Но вот сверчок вышел из-за очага и предстал перед Джоном в образе сказочного призрака.
– «Я люблю его, – послышался голос этого призрака, повторявший слова, памятные Джону, – люблю за то, что слушала его столько раз, и за все те мысли, что посещали меня под его безобидную песенку».
– Да, так она сказала! – воскликнул возчик. – Это правда!
– «Наш дом – счастливый Дом, Джон, и потому я так люблю сверчка!»
– Поистине он был счастливым, – ответил возчик, – она всегда приносила счастье этому дому… до сих пор.
– Такая кроткая, такая хлопотунья, жизнерадостная, прилежная и веселая! – прозвучал голос.
– Иначе я не мог бы любить ее так, как любил, – отозвался возчик.
Голос поправил его:
– Как люблю. Возчик повторил:
– Как любил.
Но уже неуверенно. Язык не слушался его и говорил по-своему, за себя и за него.
Призрак поднял руку, словно заклиная его, и сказал:
– Ради твоего домашнего очага…
– Очага, который она погасила, – перебил его возчик.
– Очага, который она – так часто! – освещала и украшала своим присутствием, – сказал сверчок, – очага, который без нее был бы просто грудой камней, кирпича и заржавленного железа, но который благодаря ей стал алтарем твоего дома; а на этом алтаре ты каждый вечер предавал закланию какую-нибудь мелкую страсть, себялюбивое чувство или заботу и приносил в дар душевное спокойствие, доверие и сердце, переполненное любовью, так что дым этого бедного очага поднимался к небу, благоухая сладостней, чем самые драгоценные ароматы, сжигаемые на самых, драгоценных жертвенниках во всех великолепных храмах мира!.. Ради твоего домашнего очага, в этом тихом святилище, овеянный нежными воспоминаниями, услышь ее! Услышь меня!
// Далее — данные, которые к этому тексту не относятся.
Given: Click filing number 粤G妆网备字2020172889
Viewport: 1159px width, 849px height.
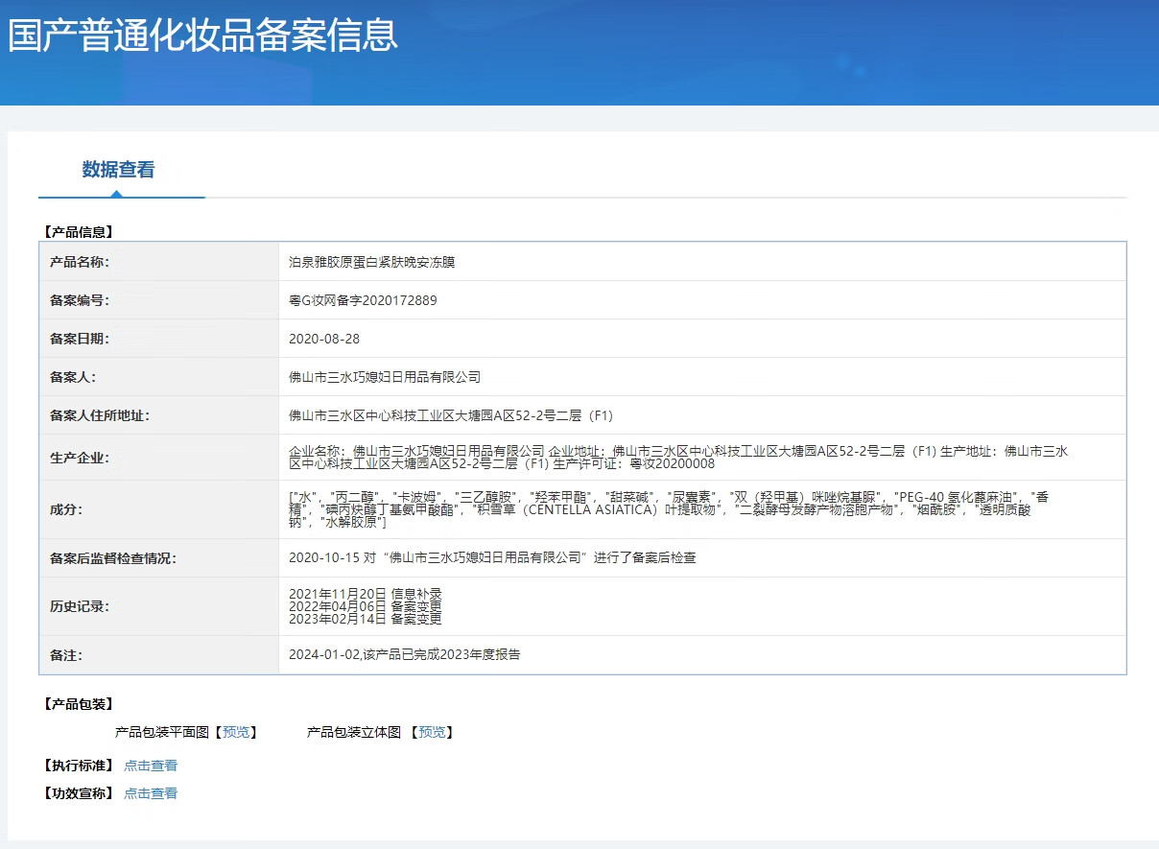Looking at the screenshot, I should click(363, 300).
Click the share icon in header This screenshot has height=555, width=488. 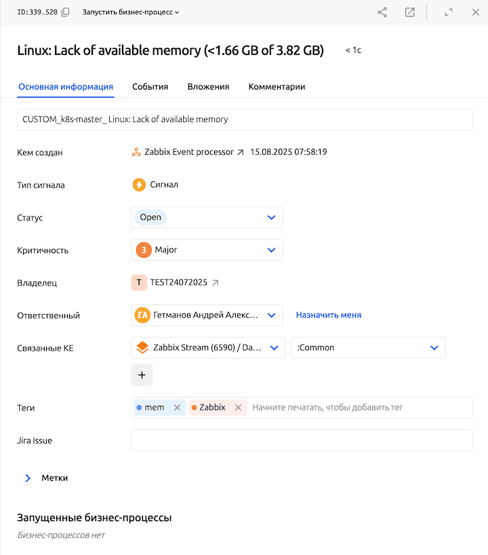(382, 12)
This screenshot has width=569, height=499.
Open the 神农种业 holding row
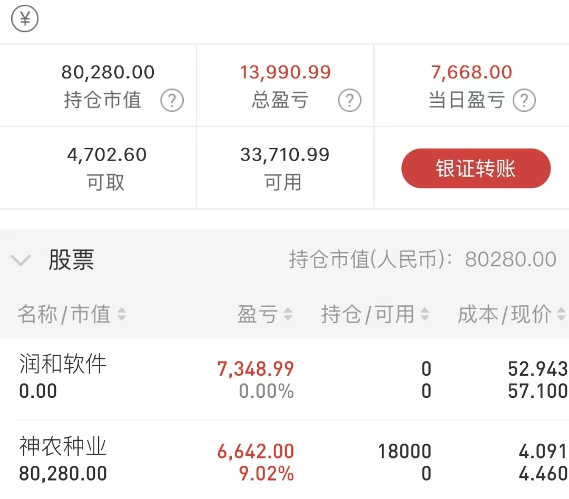(285, 460)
Услышь все, что говорит на языке твоего очага и дома!
– И защищает ее? – спросил возчик.
– Все, что говорит на языке твоего очага и дома, не может не защищать ее! – ответил сверчок. – Ибо все это говорит правду.
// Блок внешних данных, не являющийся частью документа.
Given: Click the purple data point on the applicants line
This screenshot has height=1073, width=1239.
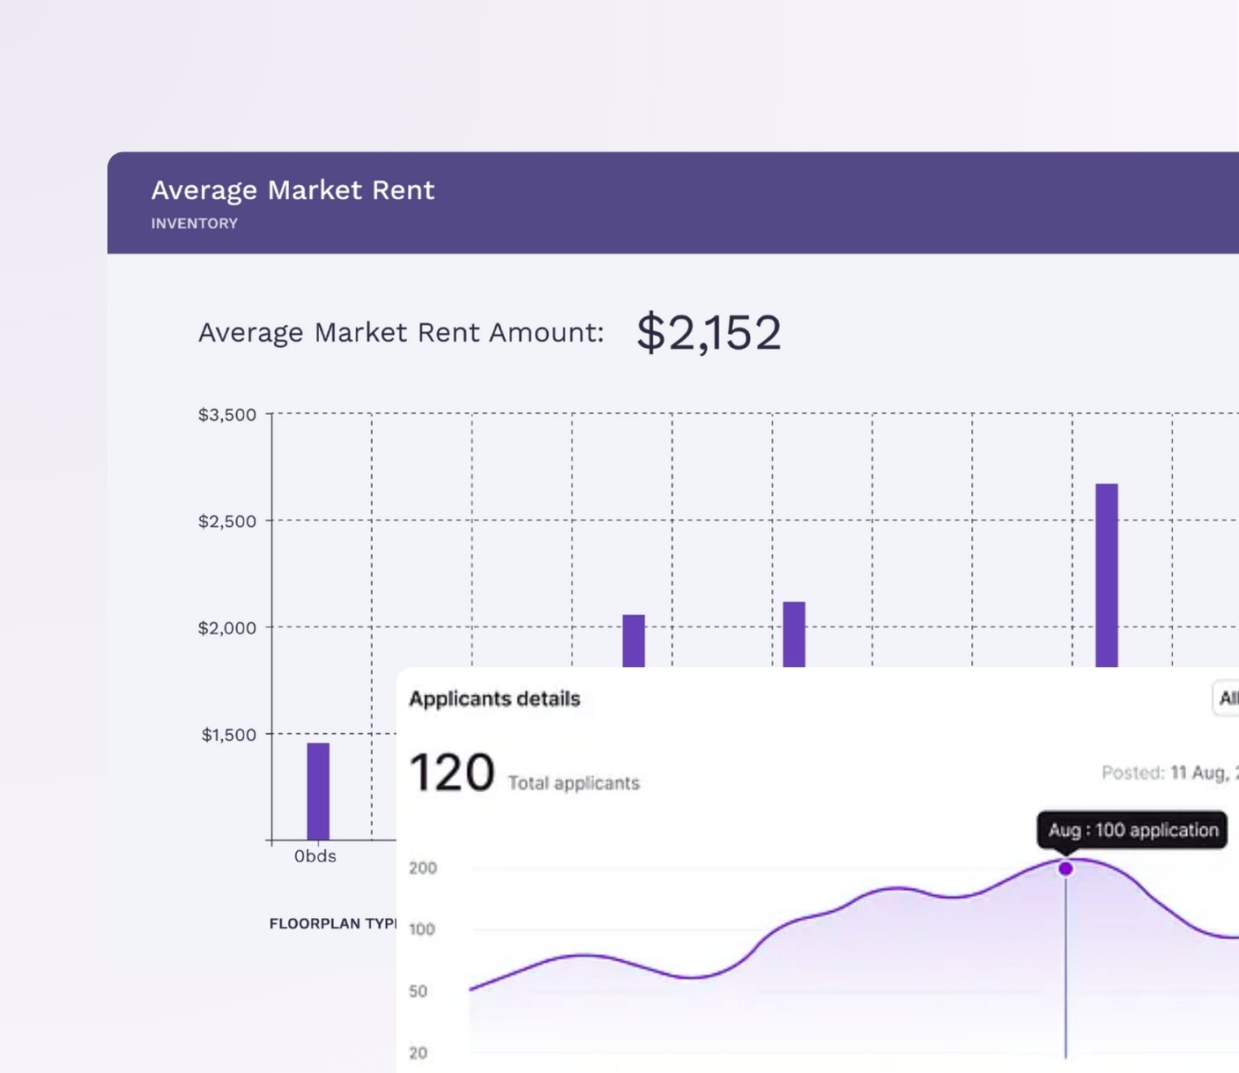Looking at the screenshot, I should 1065,869.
И пока возчик по-прежнему сидел в раздумье, подперев голову руками, призрак сверчка стоял рядом с ним, могуществом своим внушая ему свои мысли и показывая их ему, как в зеркале или на картине. Он был не один, этот призрак. Из кирпичей очага, из дымохода, из часов, трубки, чайника и колыбели; с пола, со стен, с потолка и лестницы; из повозки во дворе, из буфета в доме и всей хозяйственной утвари; из каждой вещи и каждого места, с которыми она соприкасалась и которые вызывали в душе ее несчастного мужа хоть одно воспоминание о ней, – отовсюду толпой появлялись феи. И они не только стояли рядом с Джоном, как сверчок, – они трудились не покладая рук. Они воздавали всяческий почет ее образу. Они хватали Джона за полы и заставляли смотреть туда, где возникал образ Крошки. Они теснились вокруг нее, и обнимали ее, и бросали цветы ей под ноги. Своими крохотными ручонками они пытались возложить венец на ее прекрасную головку. Они всячески выражали свою любовь и привязанность к ней; они говорили без слов, что нет на свете ни одного безобразного, злого или осуждающего существа, которое знало бы этот образ, ибо знают его только они, шаловливые феи, и восхищаются им.